• **GIVEN PROBLEM**
Recast the items as a numbered list, starting with the first line and going on through the line that contains "click(26, 325)". Leave out blank lines.

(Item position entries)

◇ ◇ ◇

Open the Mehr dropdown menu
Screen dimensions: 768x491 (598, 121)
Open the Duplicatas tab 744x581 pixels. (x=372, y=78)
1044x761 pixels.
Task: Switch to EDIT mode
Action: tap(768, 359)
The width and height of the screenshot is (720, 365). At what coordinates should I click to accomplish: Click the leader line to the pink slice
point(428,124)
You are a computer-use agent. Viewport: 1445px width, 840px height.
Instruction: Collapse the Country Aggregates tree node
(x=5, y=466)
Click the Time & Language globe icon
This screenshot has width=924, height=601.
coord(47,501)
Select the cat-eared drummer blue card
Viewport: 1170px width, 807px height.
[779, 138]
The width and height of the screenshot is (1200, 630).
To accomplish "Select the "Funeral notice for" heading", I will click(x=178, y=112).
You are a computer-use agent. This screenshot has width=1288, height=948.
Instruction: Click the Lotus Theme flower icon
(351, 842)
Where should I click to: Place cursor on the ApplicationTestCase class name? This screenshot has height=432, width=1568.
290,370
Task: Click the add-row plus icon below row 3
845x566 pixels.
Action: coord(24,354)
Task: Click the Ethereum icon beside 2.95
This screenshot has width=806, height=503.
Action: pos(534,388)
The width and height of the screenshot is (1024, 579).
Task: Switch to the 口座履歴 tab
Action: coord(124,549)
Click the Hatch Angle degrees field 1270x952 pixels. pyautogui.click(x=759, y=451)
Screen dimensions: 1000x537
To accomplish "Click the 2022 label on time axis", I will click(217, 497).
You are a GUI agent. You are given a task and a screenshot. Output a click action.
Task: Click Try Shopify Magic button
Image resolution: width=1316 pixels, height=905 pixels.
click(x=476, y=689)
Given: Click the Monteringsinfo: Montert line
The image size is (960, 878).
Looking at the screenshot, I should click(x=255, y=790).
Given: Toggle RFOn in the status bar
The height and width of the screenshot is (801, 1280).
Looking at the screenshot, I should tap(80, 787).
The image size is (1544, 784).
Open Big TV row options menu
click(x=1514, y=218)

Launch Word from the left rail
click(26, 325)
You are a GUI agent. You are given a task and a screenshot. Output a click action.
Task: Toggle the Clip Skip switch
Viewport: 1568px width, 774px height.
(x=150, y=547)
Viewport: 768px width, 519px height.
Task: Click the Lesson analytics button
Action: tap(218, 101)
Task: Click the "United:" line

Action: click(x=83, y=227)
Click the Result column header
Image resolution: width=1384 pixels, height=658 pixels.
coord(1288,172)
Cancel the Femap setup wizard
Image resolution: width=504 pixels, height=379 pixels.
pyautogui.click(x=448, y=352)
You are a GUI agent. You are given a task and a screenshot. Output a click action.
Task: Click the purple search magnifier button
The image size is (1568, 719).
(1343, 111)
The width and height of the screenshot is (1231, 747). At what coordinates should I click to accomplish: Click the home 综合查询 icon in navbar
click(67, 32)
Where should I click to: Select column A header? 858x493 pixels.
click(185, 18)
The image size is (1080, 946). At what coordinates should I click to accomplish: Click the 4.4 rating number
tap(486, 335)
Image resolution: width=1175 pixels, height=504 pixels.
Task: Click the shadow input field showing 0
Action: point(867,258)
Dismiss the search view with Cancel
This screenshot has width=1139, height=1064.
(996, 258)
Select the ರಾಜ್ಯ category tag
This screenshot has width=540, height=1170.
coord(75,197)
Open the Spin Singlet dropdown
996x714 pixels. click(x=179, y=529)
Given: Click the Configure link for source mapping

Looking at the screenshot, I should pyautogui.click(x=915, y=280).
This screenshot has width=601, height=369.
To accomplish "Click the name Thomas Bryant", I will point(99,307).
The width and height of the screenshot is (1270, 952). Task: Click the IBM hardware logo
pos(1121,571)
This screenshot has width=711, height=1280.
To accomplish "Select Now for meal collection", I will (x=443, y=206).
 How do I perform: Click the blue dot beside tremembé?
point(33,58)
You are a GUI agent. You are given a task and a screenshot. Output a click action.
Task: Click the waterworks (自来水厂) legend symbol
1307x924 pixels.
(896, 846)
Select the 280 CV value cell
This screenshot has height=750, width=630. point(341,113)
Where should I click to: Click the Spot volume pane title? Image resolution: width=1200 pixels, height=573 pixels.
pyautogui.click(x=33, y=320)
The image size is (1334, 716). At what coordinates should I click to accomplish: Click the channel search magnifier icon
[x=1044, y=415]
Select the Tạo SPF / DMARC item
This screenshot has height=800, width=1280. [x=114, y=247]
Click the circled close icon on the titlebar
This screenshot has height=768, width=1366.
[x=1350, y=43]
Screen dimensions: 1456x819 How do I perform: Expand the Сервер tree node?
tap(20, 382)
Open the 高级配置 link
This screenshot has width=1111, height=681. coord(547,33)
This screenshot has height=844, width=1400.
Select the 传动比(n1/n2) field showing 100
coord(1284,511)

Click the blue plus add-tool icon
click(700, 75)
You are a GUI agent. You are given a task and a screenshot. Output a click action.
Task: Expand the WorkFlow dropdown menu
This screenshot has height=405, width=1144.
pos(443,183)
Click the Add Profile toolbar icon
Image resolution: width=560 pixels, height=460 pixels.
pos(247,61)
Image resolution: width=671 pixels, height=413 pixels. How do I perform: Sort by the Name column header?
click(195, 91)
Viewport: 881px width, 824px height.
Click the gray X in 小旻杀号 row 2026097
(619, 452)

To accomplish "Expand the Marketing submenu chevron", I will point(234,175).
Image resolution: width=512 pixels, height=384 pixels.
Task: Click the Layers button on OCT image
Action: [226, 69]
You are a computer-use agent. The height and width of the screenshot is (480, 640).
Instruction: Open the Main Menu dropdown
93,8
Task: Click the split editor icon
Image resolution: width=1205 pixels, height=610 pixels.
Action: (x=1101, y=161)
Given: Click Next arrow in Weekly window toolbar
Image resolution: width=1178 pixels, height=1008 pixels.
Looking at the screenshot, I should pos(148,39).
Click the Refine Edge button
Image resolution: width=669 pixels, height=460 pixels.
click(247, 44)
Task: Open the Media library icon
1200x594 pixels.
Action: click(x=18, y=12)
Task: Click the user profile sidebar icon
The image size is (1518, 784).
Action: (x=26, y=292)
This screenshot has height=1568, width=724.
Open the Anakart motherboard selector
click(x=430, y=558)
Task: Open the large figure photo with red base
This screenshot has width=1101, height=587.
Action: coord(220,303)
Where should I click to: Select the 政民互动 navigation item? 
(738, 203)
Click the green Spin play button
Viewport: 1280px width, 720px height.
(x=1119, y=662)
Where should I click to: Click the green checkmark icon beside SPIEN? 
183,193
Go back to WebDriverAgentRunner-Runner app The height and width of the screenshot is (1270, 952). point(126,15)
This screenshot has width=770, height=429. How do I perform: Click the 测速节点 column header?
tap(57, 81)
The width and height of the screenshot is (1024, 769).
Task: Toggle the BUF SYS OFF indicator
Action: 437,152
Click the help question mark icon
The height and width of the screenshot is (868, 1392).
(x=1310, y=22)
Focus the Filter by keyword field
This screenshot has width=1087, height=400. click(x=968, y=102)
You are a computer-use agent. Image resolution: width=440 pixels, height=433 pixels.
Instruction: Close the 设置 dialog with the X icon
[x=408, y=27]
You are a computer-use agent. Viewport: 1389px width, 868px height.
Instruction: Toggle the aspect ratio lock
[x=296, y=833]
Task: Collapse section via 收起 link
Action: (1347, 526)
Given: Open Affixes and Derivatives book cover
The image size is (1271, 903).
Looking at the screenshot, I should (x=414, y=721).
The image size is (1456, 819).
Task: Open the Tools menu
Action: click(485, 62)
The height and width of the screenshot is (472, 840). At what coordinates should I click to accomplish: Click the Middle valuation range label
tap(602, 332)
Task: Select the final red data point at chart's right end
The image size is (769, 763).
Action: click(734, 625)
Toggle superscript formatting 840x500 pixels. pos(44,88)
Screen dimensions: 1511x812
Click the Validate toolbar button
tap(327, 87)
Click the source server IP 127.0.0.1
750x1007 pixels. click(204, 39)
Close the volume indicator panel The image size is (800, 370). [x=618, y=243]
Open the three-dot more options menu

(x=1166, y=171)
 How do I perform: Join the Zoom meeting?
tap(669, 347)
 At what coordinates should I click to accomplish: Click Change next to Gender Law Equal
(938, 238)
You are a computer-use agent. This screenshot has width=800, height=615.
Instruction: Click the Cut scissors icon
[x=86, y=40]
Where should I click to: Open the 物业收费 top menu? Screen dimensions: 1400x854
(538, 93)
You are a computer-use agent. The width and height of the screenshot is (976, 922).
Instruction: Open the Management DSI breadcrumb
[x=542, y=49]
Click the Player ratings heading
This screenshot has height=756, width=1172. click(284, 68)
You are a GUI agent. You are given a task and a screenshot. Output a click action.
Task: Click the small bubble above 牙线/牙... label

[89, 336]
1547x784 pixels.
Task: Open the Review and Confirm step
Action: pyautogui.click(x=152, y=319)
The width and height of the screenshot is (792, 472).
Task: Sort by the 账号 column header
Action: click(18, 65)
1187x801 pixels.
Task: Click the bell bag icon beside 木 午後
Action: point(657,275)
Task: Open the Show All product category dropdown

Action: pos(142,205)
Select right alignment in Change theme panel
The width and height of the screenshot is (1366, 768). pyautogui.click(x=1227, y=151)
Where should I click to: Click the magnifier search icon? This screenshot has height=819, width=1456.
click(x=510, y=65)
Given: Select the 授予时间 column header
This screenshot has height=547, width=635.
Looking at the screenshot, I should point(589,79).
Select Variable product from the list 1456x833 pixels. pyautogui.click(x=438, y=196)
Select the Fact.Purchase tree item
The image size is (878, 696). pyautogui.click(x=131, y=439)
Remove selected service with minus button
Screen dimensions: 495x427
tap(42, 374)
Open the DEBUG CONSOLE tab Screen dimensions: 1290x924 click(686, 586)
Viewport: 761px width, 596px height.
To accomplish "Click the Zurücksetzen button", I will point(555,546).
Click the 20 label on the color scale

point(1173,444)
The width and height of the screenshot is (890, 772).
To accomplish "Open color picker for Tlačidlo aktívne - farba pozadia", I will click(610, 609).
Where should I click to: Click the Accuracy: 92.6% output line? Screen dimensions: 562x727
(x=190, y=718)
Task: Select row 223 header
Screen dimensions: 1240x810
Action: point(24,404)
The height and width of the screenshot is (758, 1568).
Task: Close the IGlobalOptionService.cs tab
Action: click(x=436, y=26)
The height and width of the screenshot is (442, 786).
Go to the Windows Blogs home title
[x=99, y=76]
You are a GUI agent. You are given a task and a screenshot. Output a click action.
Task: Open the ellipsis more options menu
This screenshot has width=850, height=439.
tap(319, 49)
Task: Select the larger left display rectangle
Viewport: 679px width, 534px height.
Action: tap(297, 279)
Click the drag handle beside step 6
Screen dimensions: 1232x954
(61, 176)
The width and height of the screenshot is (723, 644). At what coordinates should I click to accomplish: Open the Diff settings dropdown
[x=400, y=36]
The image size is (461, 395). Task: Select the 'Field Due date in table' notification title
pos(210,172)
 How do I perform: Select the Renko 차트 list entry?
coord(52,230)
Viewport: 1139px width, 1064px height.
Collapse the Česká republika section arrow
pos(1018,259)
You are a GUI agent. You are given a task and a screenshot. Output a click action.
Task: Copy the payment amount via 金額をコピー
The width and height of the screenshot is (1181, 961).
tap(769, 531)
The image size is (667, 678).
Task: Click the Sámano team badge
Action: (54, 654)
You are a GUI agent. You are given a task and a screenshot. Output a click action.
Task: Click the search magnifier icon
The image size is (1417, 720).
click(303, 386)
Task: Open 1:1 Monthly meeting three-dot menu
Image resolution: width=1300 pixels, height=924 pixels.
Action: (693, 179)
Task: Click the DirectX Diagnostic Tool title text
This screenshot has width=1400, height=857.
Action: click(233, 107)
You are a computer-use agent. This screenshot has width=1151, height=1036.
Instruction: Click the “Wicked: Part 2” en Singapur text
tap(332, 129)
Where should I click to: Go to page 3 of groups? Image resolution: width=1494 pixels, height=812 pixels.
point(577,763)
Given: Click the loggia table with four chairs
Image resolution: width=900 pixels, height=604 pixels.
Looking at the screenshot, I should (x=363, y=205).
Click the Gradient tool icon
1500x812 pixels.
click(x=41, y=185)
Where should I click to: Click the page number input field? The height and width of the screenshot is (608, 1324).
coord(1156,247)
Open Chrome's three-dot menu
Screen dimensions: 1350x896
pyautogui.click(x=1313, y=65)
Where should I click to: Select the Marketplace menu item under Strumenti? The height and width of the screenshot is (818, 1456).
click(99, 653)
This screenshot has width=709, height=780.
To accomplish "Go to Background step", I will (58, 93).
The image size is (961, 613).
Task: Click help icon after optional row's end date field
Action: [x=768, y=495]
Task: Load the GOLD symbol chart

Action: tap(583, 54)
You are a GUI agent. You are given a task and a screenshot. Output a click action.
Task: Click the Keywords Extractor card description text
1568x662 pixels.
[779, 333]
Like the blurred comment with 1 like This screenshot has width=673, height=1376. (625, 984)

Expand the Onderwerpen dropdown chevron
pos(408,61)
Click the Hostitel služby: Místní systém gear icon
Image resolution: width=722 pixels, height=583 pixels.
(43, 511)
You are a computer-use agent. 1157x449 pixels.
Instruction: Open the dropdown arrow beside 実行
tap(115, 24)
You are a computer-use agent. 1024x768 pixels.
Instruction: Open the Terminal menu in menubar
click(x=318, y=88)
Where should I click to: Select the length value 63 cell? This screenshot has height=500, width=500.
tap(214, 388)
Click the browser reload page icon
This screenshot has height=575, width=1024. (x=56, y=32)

◇ ◇ ◇

• **THE RESULT**
1. Open the Mehr dropdown menu
2. Screen dimensions: 768x491 (598, 121)
3. Open the Duplicatas tab 744x581 pixels. (x=372, y=78)
4. 1044x761 pixels.
5. Task: Switch to EDIT mode
6. Action: tap(768, 359)
7. The width and height of the screenshot is (720, 365). At what coordinates should I click to accomplish: Click the leader line to the pink slice
8. point(428,124)
9. You are a computer-use agent. Viewport: 1445px width, 840px height.
10. Instruction: Collapse the Country Aggregates tree node
11. (x=5, y=466)
12. Click the Time & Language globe icon
13. This screenshot has width=924, height=601.
14. coord(47,501)
15. Select the cat-eared drummer blue card
16. Viewport: 1170px width, 807px height.
17. [779, 138]
18. The width and height of the screenshot is (1200, 630).
19. To accomplish "Select the "Funeral notice for" heading", I will click(x=178, y=112).
20. You are a computer-use agent. This screenshot has width=1288, height=948.
21. Instruction: Click the Lotus Theme flower icon
22. (351, 842)
23. Where should I click to: Place cursor on the ApplicationTestCase class name? This screenshot has height=432, width=1568.
24. 290,370
25. Task: Click the add-row plus icon below row 3
26. 845x566 pixels.
27. Action: coord(24,354)
28. Task: Click the Ethereum icon beside 2.95
29. This screenshot has width=806, height=503.
30. Action: pos(534,388)
31. The width and height of the screenshot is (1024, 579).
32. Task: Switch to the 口座履歴 tab
33. Action: coord(124,549)
34. Click the Hatch Angle degrees field 1270x952 pixels. pyautogui.click(x=759, y=451)
35. Screen dimensions: 1000x537
36. To accomplish "Click the 2022 label on time axis", I will click(217, 497).
37. You are a GUI agent. You are given a task and a screenshot. Output a click action.
38. Task: Click Try Shopify Magic button
39. Image resolution: width=1316 pixels, height=905 pixels.
40. click(x=476, y=689)
41. Given: Click the Monteringsinfo: Montert line
42. The image size is (960, 878).
43. Looking at the screenshot, I should click(x=255, y=790).
44. Given: Toggle RFOn in the status bar
45. The height and width of the screenshot is (801, 1280).
46. Looking at the screenshot, I should tap(80, 787).
47. The image size is (1544, 784).
48. Open Big TV row options menu
49. click(x=1514, y=218)
50. Launch Word from the left rail
51. click(26, 325)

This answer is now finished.